• [Work instructions]: From the records beneath, determine how many lines contain "Open" and report only that figure.

Dataset entries
_ _ _ _ _ _ _

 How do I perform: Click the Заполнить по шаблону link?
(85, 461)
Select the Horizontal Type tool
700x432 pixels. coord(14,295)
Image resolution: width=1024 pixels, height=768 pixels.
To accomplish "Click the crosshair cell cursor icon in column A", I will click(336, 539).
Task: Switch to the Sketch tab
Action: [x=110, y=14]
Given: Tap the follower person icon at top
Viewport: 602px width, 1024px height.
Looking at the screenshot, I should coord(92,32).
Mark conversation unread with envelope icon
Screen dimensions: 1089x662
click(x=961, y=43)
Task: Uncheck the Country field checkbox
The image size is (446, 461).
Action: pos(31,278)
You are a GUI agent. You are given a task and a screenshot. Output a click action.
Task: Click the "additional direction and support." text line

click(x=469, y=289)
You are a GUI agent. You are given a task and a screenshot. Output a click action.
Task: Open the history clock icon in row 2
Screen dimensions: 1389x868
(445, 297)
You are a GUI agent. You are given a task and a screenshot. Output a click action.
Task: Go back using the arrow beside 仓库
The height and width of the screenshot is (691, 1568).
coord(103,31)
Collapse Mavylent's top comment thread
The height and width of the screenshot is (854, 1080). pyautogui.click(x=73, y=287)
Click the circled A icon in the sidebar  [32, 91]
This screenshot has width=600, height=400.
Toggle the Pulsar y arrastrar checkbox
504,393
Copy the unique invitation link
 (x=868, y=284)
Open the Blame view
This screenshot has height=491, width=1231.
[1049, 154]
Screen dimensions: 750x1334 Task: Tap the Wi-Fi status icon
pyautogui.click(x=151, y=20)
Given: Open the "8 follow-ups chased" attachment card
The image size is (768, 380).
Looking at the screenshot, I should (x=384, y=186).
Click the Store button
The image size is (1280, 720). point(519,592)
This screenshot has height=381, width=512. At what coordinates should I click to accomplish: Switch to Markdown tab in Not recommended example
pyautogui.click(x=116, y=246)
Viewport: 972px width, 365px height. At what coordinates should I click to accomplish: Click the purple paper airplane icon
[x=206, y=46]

_ _ _ _ _ _ _

• [Task result]: 3